Many readers become confused by the two terms. Mystery is an intellectual process like a riddle or a whodunit. In a mystery, you don’t need to answer every question, it’s important to leave some questions unresolved, so that the audience will be thinking about them at the end of the book.
Suspense on the other hand, is an emotional process, rather like a rollercoaster ride, or a trip to the haunted fun house. All suspense comes out of giving the audience information. If you tell the reader that there’s a bomb in the room and that it’s going to go off in five minutes, that’s suspense.
2. Keep Your Plot Moving
In my mystery and suspense novel The Haunting of Alice May, I dive straight into the action with a kayaking trip in jeopardy, which quickly puts the central character in peril. The sudden switches of location in a book are also very important to keep the reader entertained. The 39 Steps is one of Hitchcock’s favourite films because of the rapid and sudden switches in location. Once the train leaves the station, the story never stops moving. Halfway through, the lead character Hannay leaps out of a police station window with half a handcuff on, and immediately walks into a marching Salvation Army band. To escape the police, he marches with the band, then slips into a public hall, and ends up on oratory platform and is mistaken for a speaker. The rapid movement from one scene to another, and using one idea after another, keeps the viewer or reader hooked.

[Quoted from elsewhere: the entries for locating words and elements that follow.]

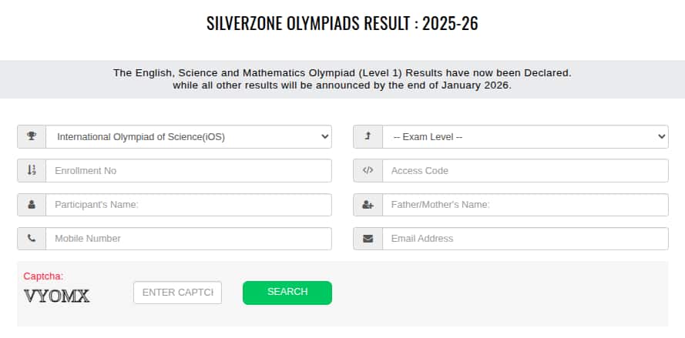Click the level-up arrow icon beside Exam Level
685x338 pixels.
tap(368, 137)
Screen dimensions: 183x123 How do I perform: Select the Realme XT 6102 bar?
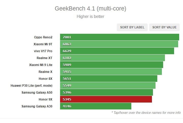(x=112, y=58)
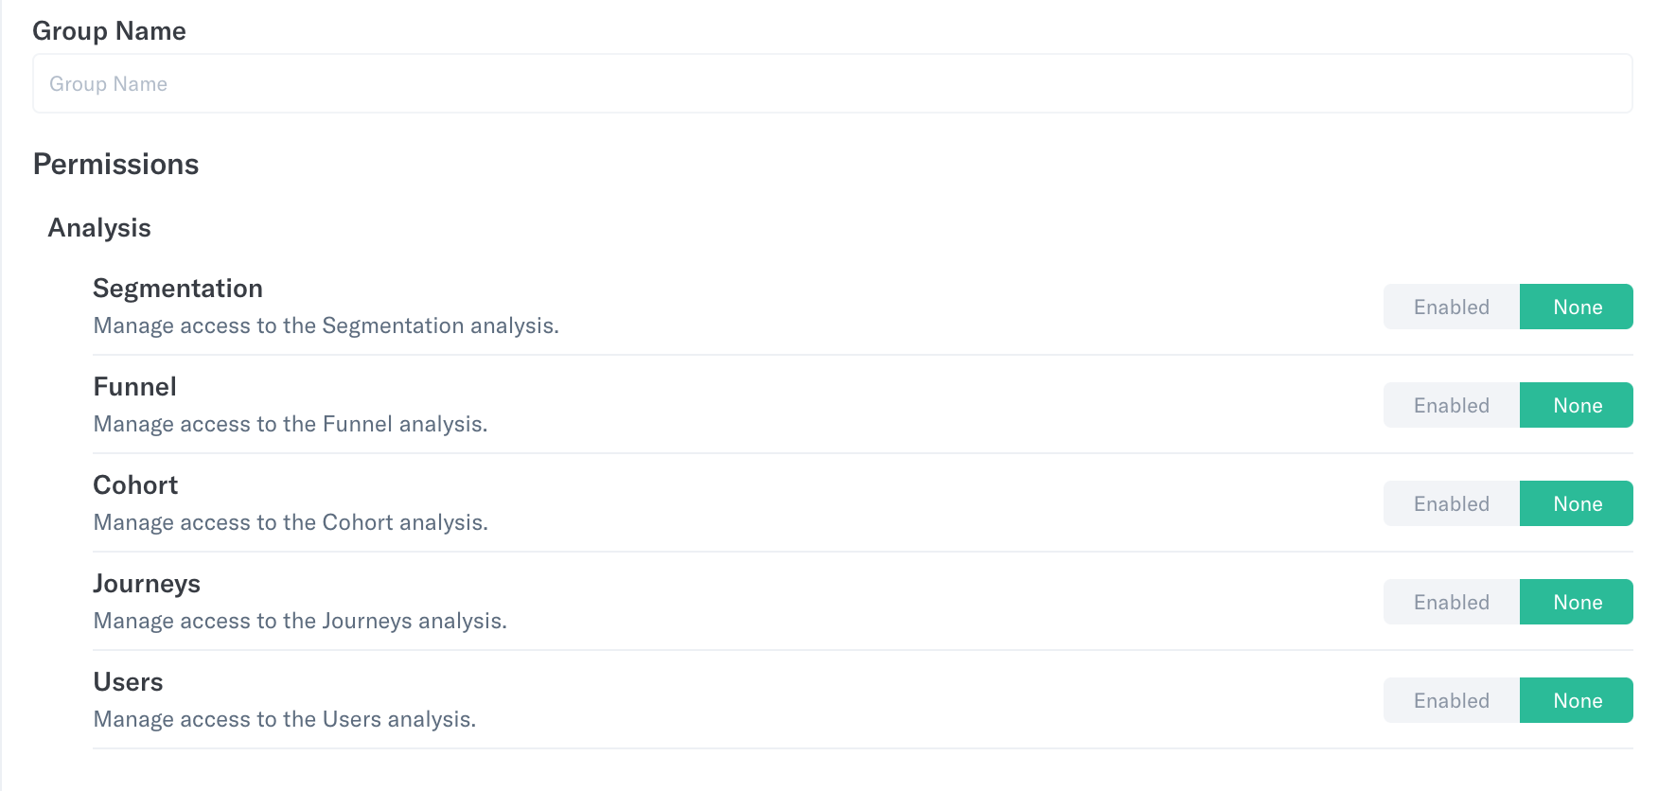This screenshot has width=1658, height=791.
Task: Set Cohort permission to None
Action: click(1577, 503)
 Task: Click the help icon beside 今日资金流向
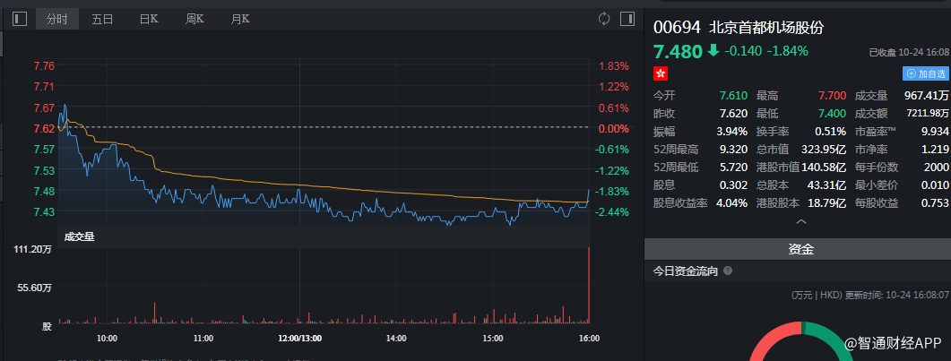[x=728, y=271]
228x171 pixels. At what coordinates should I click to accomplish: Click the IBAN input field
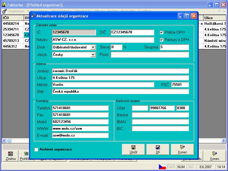click(160, 122)
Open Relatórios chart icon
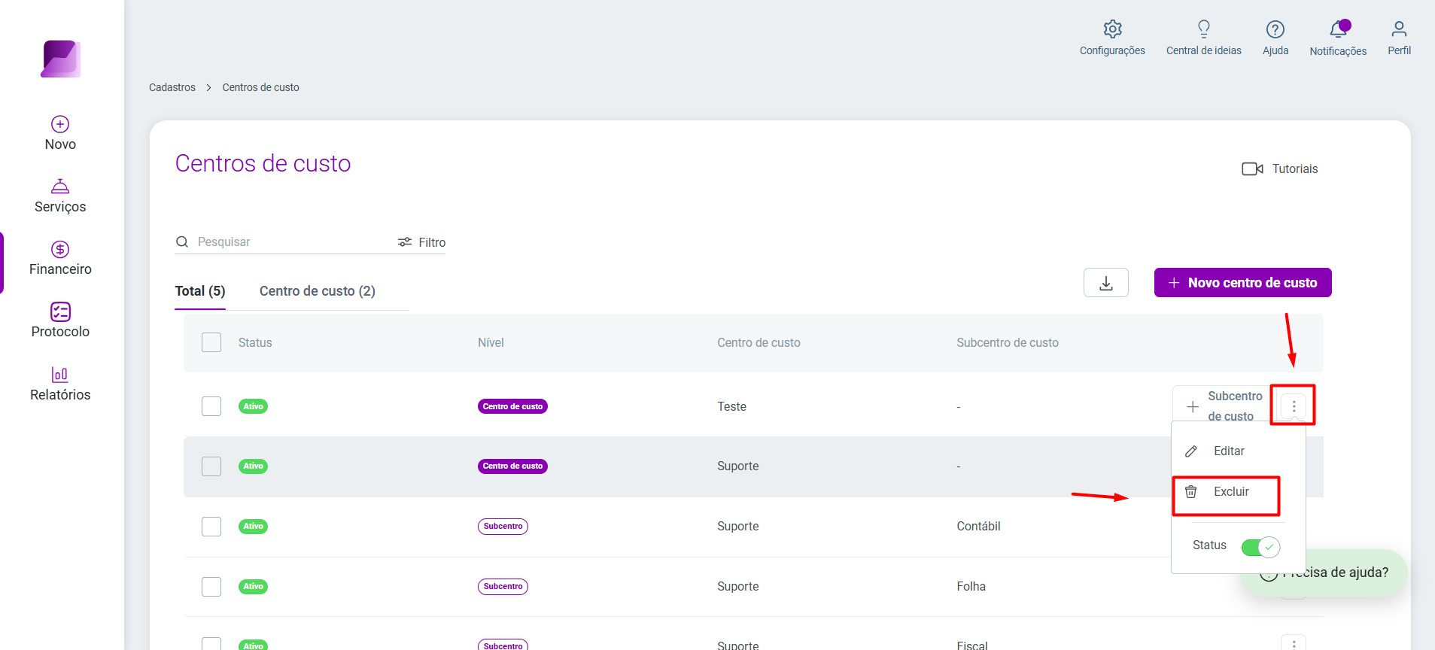The height and width of the screenshot is (650, 1435). click(x=60, y=374)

3. Use locations for dramatic effect
Never use a setting simply as background. Use it 100%. Hitchcock believed that if you are using a unique location, it should be used to its utmost. He was adamant that the backgrounds must be incorporated into the drama and made it a rule to exploit elements that are connected with a location. When writing my locations, I also thought how they could be used dramatically. In The Haunting of Alice May when Alice climbs the Point Pinos Lighthouse, it twice becomes the setting for her attempted murder. Heather, the high school prom queen’s disappearance becomes the MacGuffin, a plot device that Alfred Hitchcock often used, which is the engine of the story that drives the characters in the second half of the book.
4. Use props for dramatic effect
As well as locations, use your props dramatically. In Rear Window when Raymond Burr’s character, comes to James Stewart’s apartment, Stewart temporarily fends him off using strong flashbulbs from his camera. And Frenzy takes place against a backdrop of Covent Garden’s fruit market. When the villain Bob Rusk hides his latest victim in a potato truck, Hitchcock uses the milieu to the fullest and it even provides the clues to solving the murder. Thanks to the potato dust, the police discovered a trail that will lead them to the true criminal. So the market really functioned as a character in that film.
5. Avoid clichéd stereotypes
One central rule is to avoid writing clichéd characters and stereotypes. Hitchcock has given us some of the most memorable villains to grace the screen. That’s because he avoided the cliché through character and made his villains attractive. “All villains are not black, and all heroes are not white. There are grays everywhere. You can’t just walk down Fifth Avenue and say he’s a villain and he’s a hero. How do you know?” said Hitchcock. “In the old days, villains had moustaches and kicked the dog.” Very often you see the murderer in movies, made to be a very unattractive man. I’ve always contended that it’s a grave mistake, because how would he get near his victim unless he had some attraction?”